═════ Listed entries ═════
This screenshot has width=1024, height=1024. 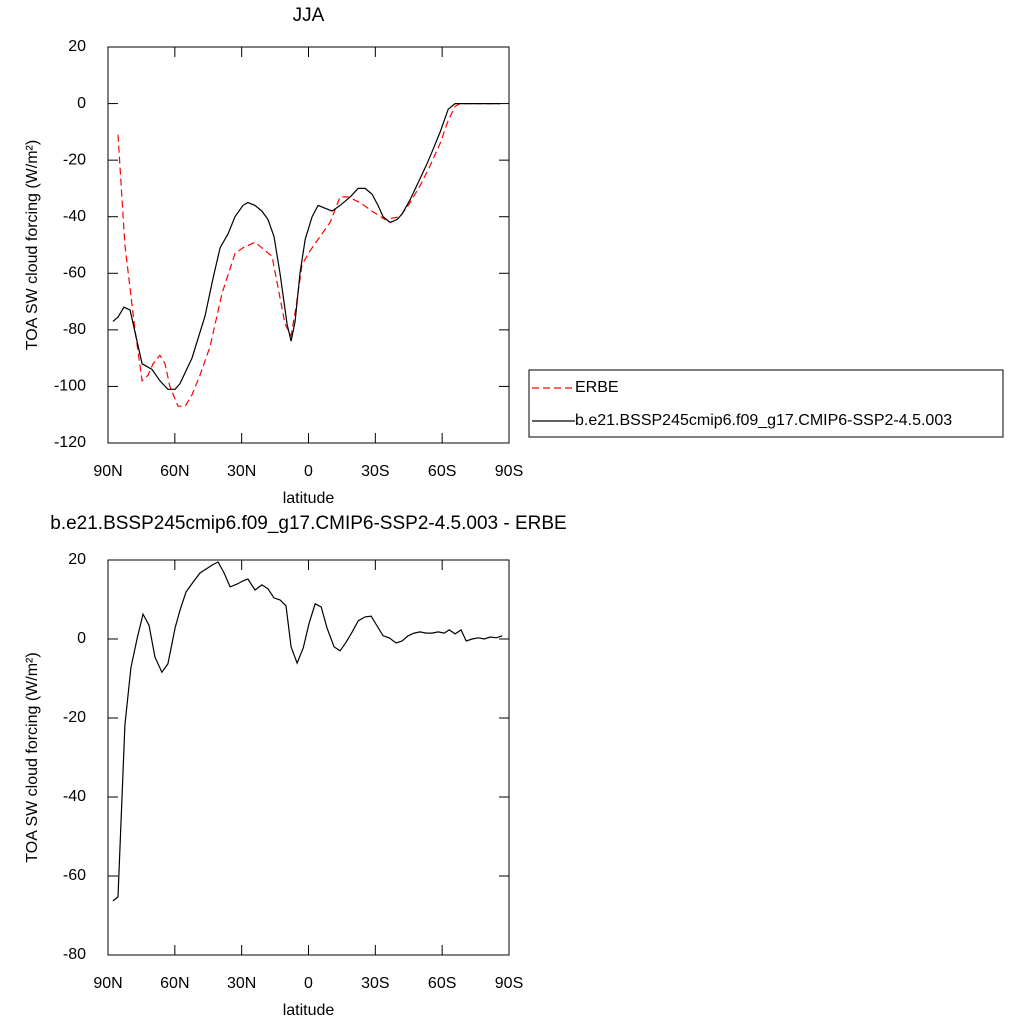 I want to click on y-tick-label: -120, so click(x=70, y=442).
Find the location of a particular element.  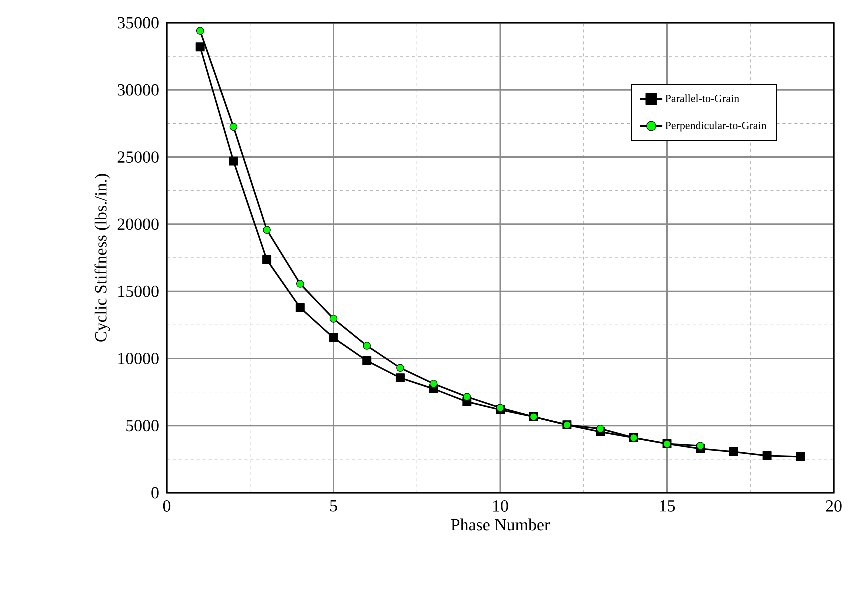

x-tick-label: 0 is located at coordinates (167, 506).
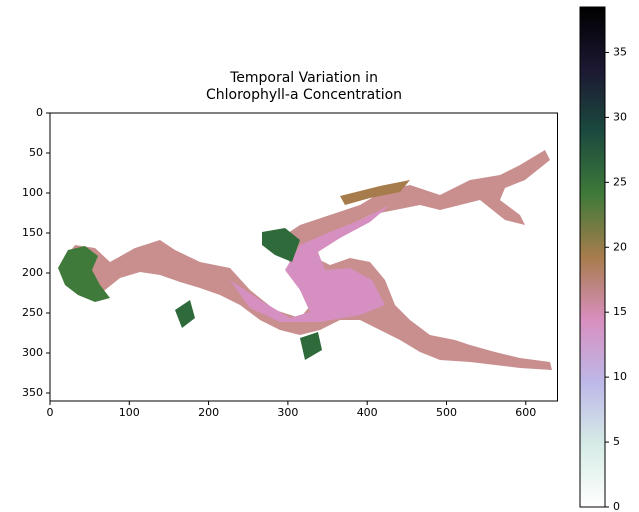 The width and height of the screenshot is (639, 512). I want to click on y-tick-label: 150, so click(32, 232).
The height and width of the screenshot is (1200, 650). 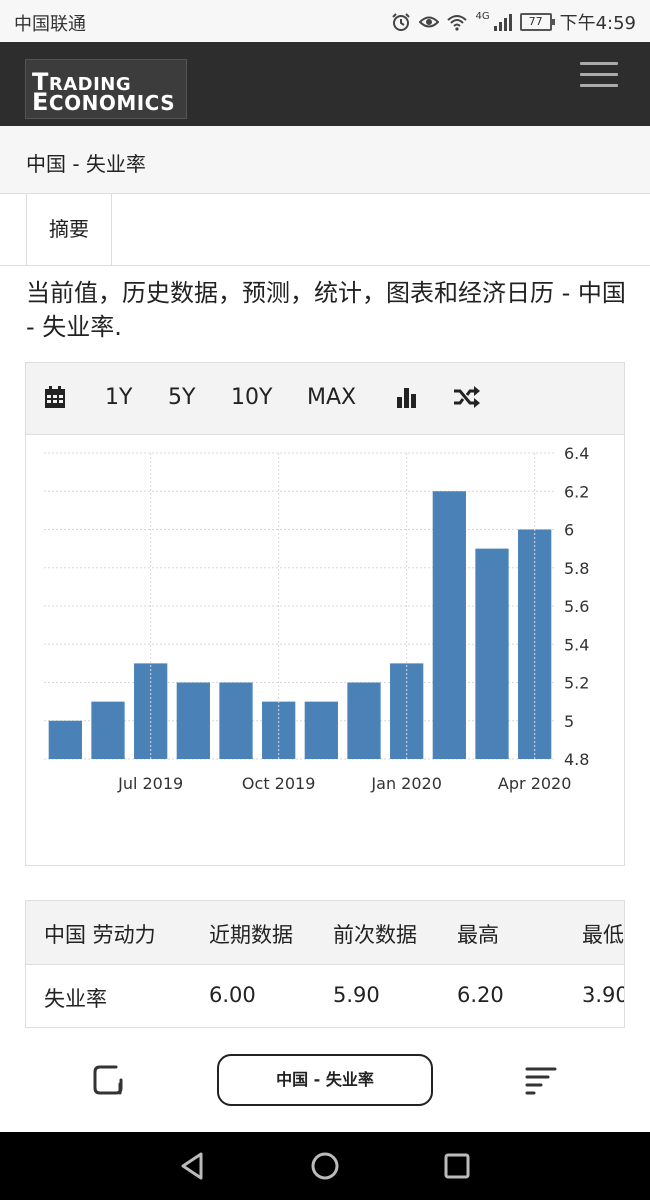 I want to click on range-max-button: MAX, so click(x=332, y=398).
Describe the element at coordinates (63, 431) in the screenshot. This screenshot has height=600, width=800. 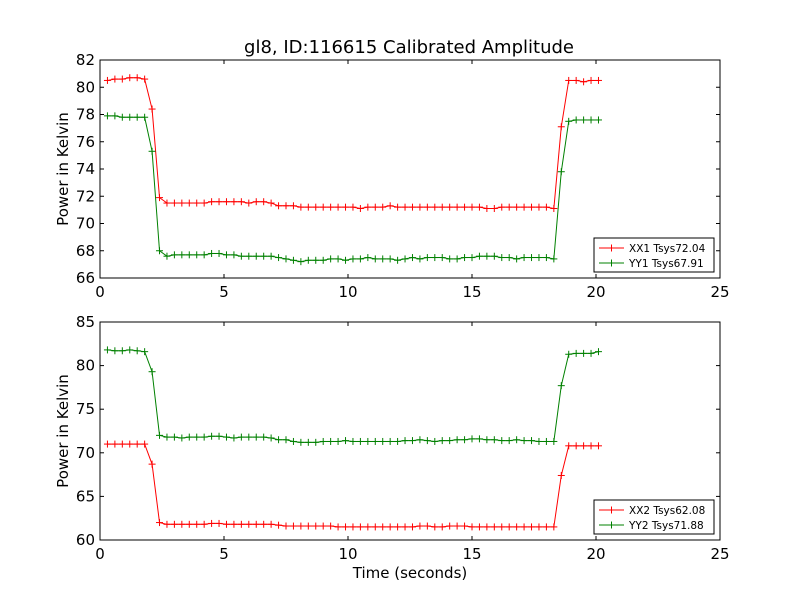
I see `y-axis-label: Power in Kelvin` at that location.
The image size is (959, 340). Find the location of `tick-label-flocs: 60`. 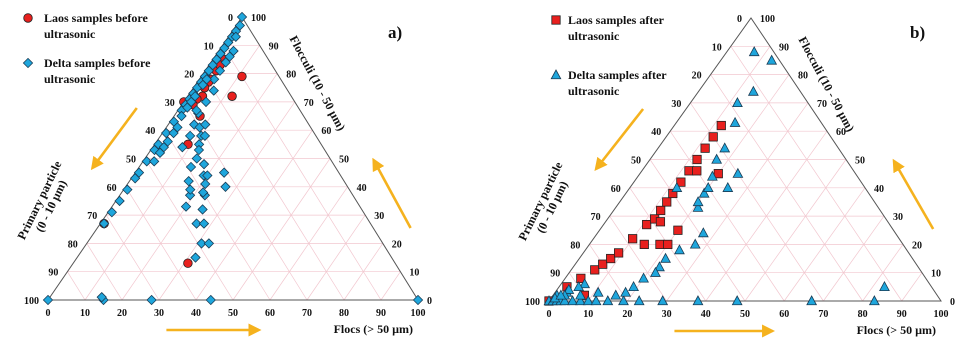

tick-label-flocs: 60 is located at coordinates (270, 314).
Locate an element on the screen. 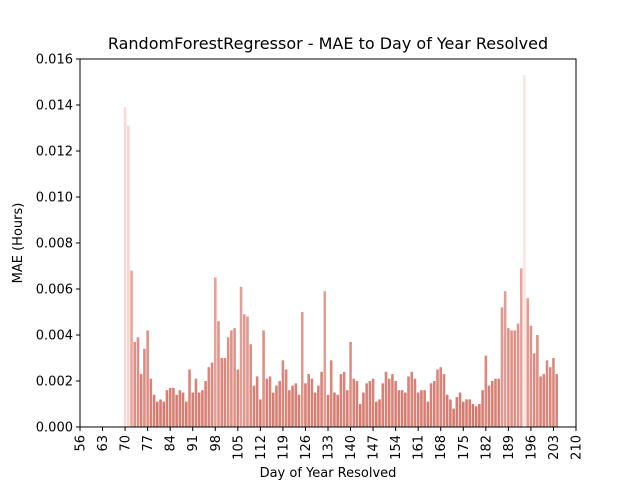 The width and height of the screenshot is (640, 480). x-tick-label: 210 is located at coordinates (578, 448).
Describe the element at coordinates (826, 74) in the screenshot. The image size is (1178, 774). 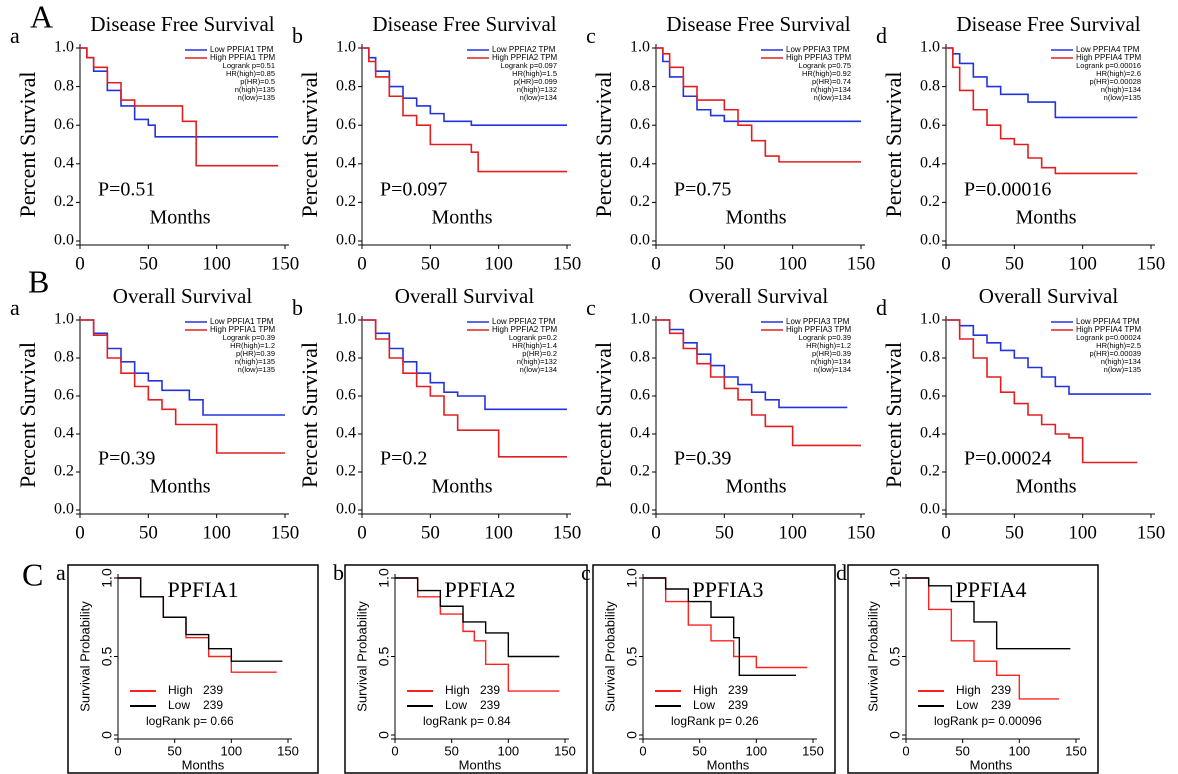
I see `stat-text: HR(high)=0.92` at that location.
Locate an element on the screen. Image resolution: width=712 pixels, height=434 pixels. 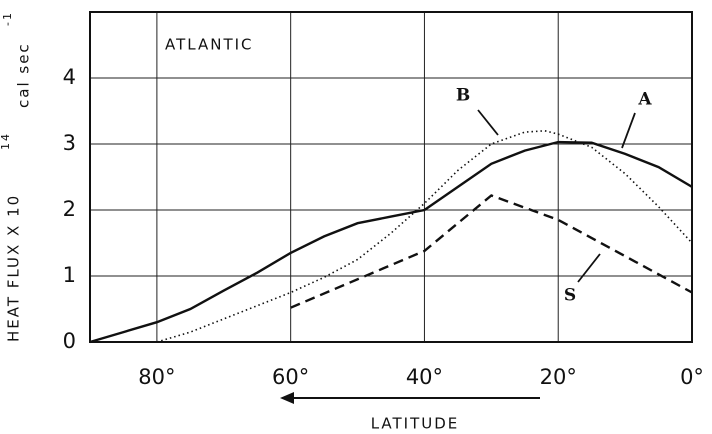
line-series is located at coordinates (492, 252).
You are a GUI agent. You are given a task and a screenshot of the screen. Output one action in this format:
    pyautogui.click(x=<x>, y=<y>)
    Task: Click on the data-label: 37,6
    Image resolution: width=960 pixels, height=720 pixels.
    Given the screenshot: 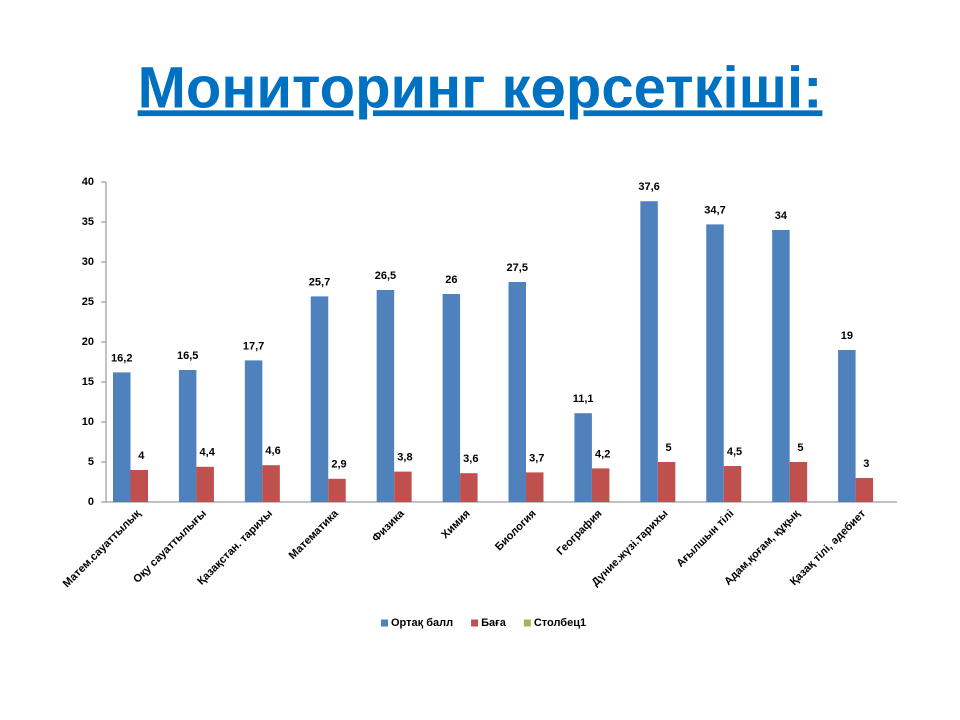 What is the action you would take?
    pyautogui.click(x=648, y=187)
    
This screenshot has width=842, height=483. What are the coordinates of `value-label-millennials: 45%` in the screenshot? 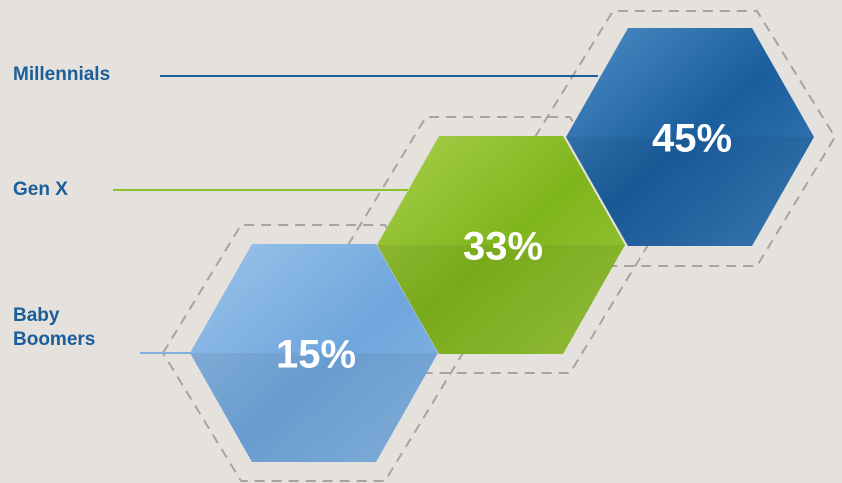 It's located at (692, 138).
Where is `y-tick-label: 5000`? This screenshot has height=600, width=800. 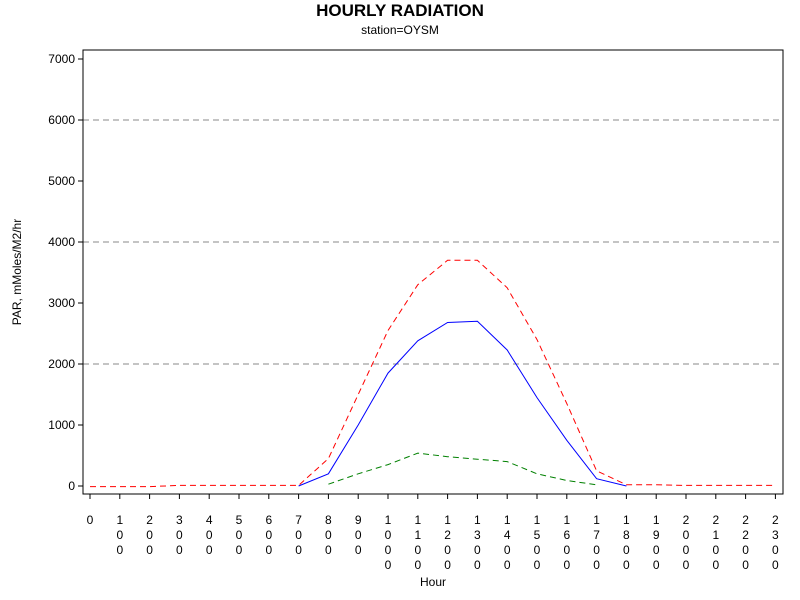
y-tick-label: 5000 is located at coordinates (62, 181).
═════
▶ Work required:
Please copy the rows word for word, from the line with "Describe the element at coordinates (63, 431)" to the line with "tick-label-flocs: 60 is", both included. Leave the pictures out.

▶ Written response:
Describe the element at coordinates (63, 431) in the screenshot. This screenshot has height=600, width=800. 
I see `y-axis-label: Power in Kelvin` at that location.
The image size is (959, 340). Find the location of `tick-label-flocs: 60`. 

tick-label-flocs: 60 is located at coordinates (270, 314).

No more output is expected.